→ **Data to use**:
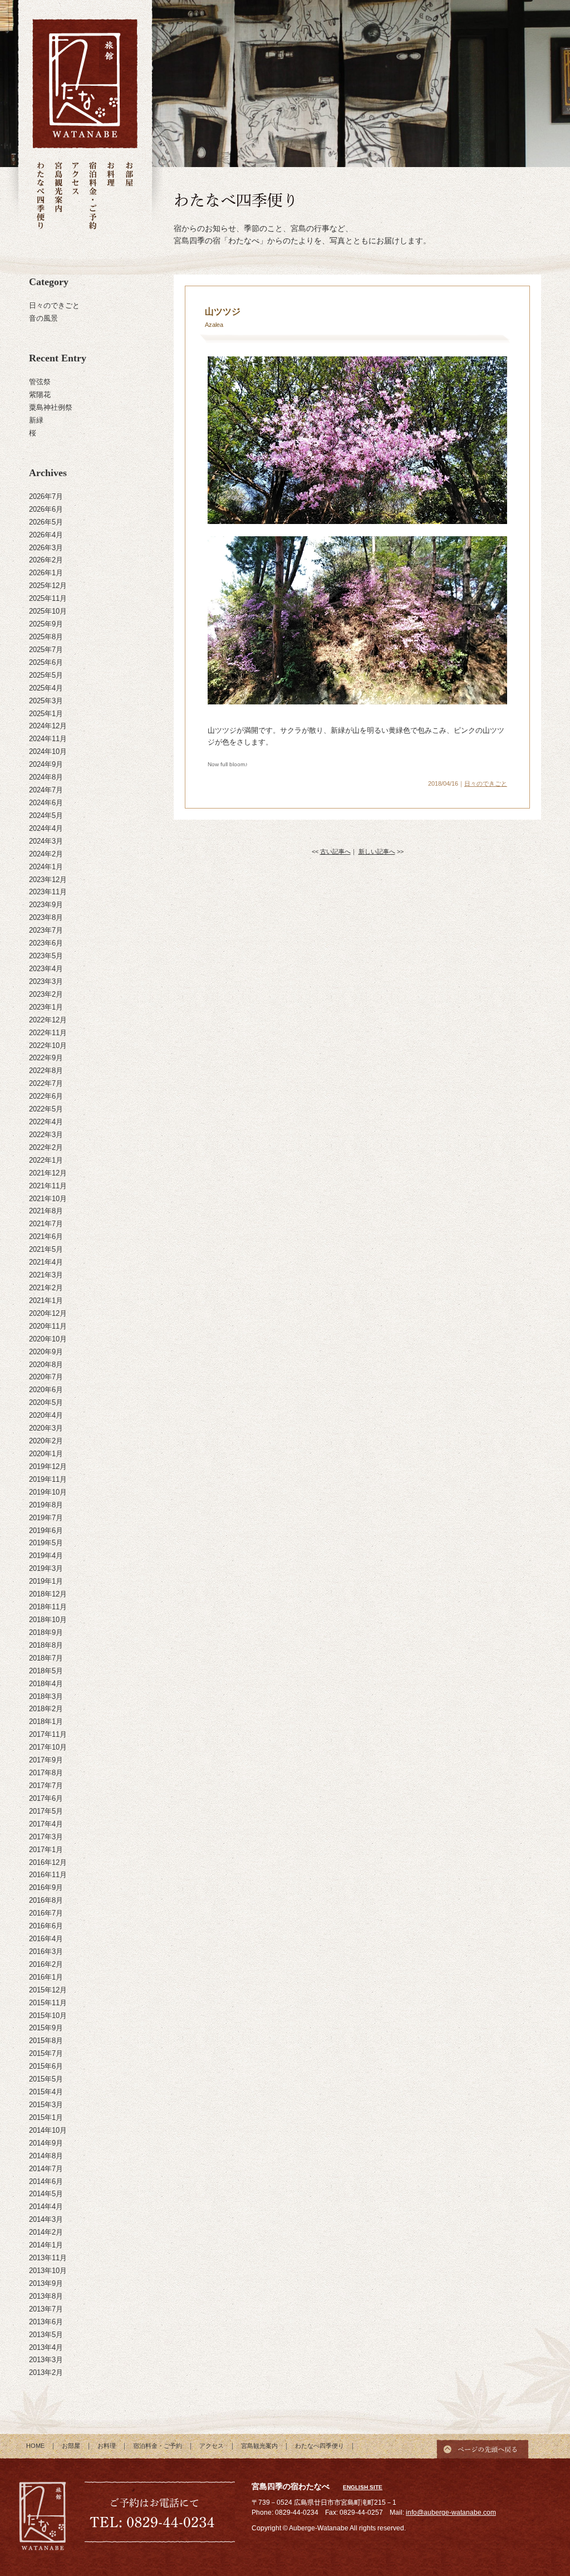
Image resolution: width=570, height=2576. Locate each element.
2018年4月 (46, 1683)
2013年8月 (46, 2296)
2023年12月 (48, 879)
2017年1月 (46, 1849)
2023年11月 (48, 892)
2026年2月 (46, 560)
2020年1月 (46, 1453)
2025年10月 (48, 611)
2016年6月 (46, 1926)
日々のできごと (54, 305)
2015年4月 (46, 2092)
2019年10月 (48, 1492)
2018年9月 (46, 1632)
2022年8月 (46, 1070)
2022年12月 (48, 1020)
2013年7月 (46, 2309)
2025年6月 (46, 662)
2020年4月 (46, 1415)
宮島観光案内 (58, 196)
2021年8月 (46, 1211)
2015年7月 (46, 2053)
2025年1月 (46, 713)
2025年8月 (46, 637)
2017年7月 (46, 1785)
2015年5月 (46, 2079)
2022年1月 (46, 1160)
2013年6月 (46, 2322)
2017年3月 (46, 1837)
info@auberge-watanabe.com (451, 2512)
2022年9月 (46, 1058)
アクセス (75, 196)
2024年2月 (46, 854)
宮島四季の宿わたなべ (43, 2517)
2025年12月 (48, 585)
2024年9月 (46, 764)
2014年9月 (46, 2143)
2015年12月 (48, 1990)
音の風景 (43, 318)
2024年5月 (46, 815)
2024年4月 (46, 828)
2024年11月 (48, 738)
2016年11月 (48, 1874)
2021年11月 (48, 1186)
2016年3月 (46, 1951)
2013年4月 (46, 2347)
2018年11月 (48, 1607)
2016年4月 (46, 1939)
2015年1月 (46, 2117)
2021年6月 (46, 1236)
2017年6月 (46, 1798)
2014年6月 (46, 2181)
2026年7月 (46, 496)
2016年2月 (46, 1964)
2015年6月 (46, 2066)
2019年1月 (46, 1581)
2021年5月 (46, 1249)
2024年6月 (46, 803)
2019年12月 (48, 1466)
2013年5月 (46, 2334)
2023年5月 (46, 956)
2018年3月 (46, 1696)
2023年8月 (46, 917)
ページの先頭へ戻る (482, 2446)
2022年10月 (48, 1045)
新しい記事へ (376, 851)
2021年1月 (46, 1300)
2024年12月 (48, 726)
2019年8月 (46, 1505)
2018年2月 (46, 1709)
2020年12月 (48, 1313)
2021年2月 (46, 1288)
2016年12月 (48, 1862)
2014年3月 (46, 2219)
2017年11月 (48, 1734)
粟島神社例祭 (50, 407)
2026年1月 (46, 573)
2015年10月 (48, 2015)
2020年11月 (48, 1326)
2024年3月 (46, 841)
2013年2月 (46, 2372)
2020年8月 (46, 1364)
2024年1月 (46, 867)
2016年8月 (46, 1900)
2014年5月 (46, 2194)
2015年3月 (46, 2104)
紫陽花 (40, 394)
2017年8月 (46, 1773)
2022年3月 (46, 1134)
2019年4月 (46, 1555)
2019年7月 (46, 1518)
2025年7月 (46, 649)
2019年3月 (46, 1568)
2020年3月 (46, 1428)
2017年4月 (46, 1824)
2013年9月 (46, 2283)
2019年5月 (46, 1543)
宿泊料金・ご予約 (93, 196)
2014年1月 (46, 2245)
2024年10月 (48, 751)
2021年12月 (48, 1173)
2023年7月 (46, 930)
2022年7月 (46, 1083)
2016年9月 (46, 1887)
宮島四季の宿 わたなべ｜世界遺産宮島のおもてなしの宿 (84, 84)
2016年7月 (46, 1913)
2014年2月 (46, 2232)
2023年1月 (46, 1007)
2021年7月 (46, 1224)
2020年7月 (46, 1377)
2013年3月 (46, 2359)
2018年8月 (46, 1645)
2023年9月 (46, 904)
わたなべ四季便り (41, 196)
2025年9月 (46, 624)
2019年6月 (46, 1530)
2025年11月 (48, 598)
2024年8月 (46, 777)
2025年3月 (46, 701)
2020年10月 (48, 1339)
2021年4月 (46, 1262)
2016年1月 (46, 1977)
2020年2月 (46, 1441)
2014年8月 (46, 2156)
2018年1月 (46, 1721)
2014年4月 (46, 2206)
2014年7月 (46, 2168)
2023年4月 (46, 968)
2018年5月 (46, 1671)
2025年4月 (46, 688)
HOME (35, 2445)
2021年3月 (46, 1275)
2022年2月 (46, 1147)
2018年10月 (48, 1619)
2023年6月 (46, 943)
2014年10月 (48, 2130)
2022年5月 (46, 1109)
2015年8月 (46, 2040)
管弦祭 (40, 382)
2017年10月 (48, 1747)
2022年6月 (46, 1096)
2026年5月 (46, 522)
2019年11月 (48, 1479)
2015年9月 (46, 2028)
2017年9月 (46, 1760)
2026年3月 (46, 547)
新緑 (36, 420)
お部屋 (128, 196)
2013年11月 (48, 2258)
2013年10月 (48, 2270)
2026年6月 (46, 509)
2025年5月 (46, 675)
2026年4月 (46, 535)
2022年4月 (46, 1122)
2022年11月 (48, 1033)
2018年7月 (46, 1658)
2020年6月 (46, 1389)
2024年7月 (46, 790)
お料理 (111, 196)
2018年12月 (48, 1594)
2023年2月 (46, 994)
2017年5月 (46, 1811)
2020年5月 (46, 1402)
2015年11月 (48, 2003)
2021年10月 (48, 1198)
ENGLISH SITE (362, 2487)
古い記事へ (335, 851)
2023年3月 (46, 981)
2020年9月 (46, 1352)
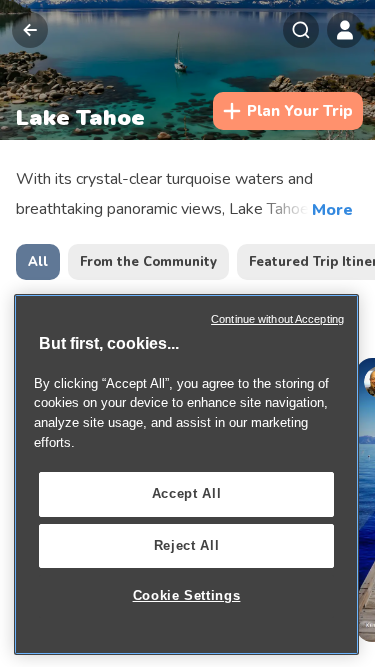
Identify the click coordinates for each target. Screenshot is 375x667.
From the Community (148, 262)
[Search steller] (301, 30)
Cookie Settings (187, 595)
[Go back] (30, 30)
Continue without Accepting (277, 319)
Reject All (187, 545)
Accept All (187, 493)
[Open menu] (345, 30)
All (38, 262)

→ **Assignment**: What you write must match, line for line, the records from the line containing "2013年10月 (48, 2270)" through the last line, with every picture left out.

→ **Result of this task**:
2013年10月 (48, 2270)
2026年6月 (46, 509)
2025年5月 (46, 675)
2026年4月 (46, 535)
2022年4月 (46, 1122)
2022年11月 (48, 1033)
2018年7月 (46, 1658)
2020年6月 (46, 1389)
2024年7月 (46, 790)
お料理 (111, 196)
2018年12月 (48, 1594)
2023年2月 (46, 994)
2017年5月 (46, 1811)
2020年5月 (46, 1402)
2015年11月 (48, 2003)
2021年10月 (48, 1198)
ENGLISH SITE (362, 2487)
古い記事へ (335, 851)
2023年3月 (46, 981)
2020年9月 (46, 1352)
Identify the click coordinates for each target. Screenshot is 375x667.
From the Community (148, 262)
[Search steller] (301, 30)
Cookie Settings (187, 595)
[Go back] (30, 30)
Continue without Accepting (277, 319)
Reject All (187, 545)
Accept All (187, 493)
[Open menu] (345, 30)
All (38, 262)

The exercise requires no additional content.